8.
-Signorina, svegliati- un tocco dolce e gentile la risvegliò dallo stato comatoso in cui era caduta, appena si era sdraiata sul letto la notte prima.
Francine si stiracchiò, allungando la schiena e si stropicciandosi gli occhi, sbattendoli più volte per abituarsi alla luce che entrava dalle grandi finestre a poppa.
Seduta sulle coperte del suo letto, Ghaliya sorrideva.
-Buongiorno- la salutò lei, ricevendo in cambio uno sguardo assonnato accompagnato da una debole cenno della testa.
-Hai dormito bene?- le domandò ancora, spostandosi per permetterle di sollevarsi a sedere.
Francine annuì, guardandosi intorno.
Illuminata del sole, quella stanza sembrava molto meno angusta e spartana di come le era apparsa quella notte.
-Che ore sono?- chiese alla sua compagna, puntando lo sguardo sul suo viso. Ora che era giorno poteva vedere chiaramente i tratti della donna. Aveva il volto ovale, incorniciato da lunghi capelli neri che ora, senza il cappuccio del mantello a coprirle il capo, le ricadevano lungo la schiena, fino in vita. I suoi occhi, che quella notte le erano sembrati neri erano, in realtà, di una tonalità chiara di marrone.
-Sono da poco passate le...dieci- le rispose esitando, come se per lei fosse inconcepibile essere ancora distesa tra le lenzuola a quell'ora.
-Davvero?- Francine scostò le coperte, decisa ad alzarsi.
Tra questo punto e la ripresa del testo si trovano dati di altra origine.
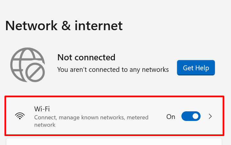Image resolution: width=231 pixels, height=145 pixels.
Task: Expand Wi-Fi settings using the right chevron
Action: pyautogui.click(x=210, y=116)
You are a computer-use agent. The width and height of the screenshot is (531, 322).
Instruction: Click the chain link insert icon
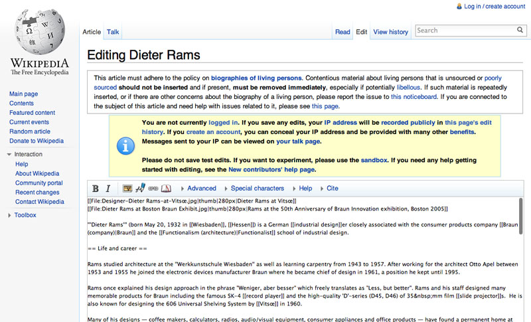pyautogui.click(x=153, y=189)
Per quanto trovasse piacevole crogiolarsi nel calore del letto, aveva sempre pensato che passarvi lungo tempo fosse un attività inutile, destinata agli ammalati e ai negligenti.
Infilò le calze e le scarpe e si issò in piedi. Si diresse verso il tavolino dove qualche ora prima aveva abbandonato la giacca e i pantaloni, troppo larghi e scomodi per poterci dormire.
Li sollevò, stringendoli tra le mani e tornò verso il letto. Tirò le coperte, coprendo le lenzuola pulite su cui avevano dormito, poi vi adagiò sopra gli abiti. Si sfilò la camicia, sollevata di poter finalmente srotolare la fascia che le avvolgeva il seno e che lo costringeva ormai da ore. Quella notte, infatti, troppo assonnata anche solo per alzare le braccia, era andata a letto completamente vestita.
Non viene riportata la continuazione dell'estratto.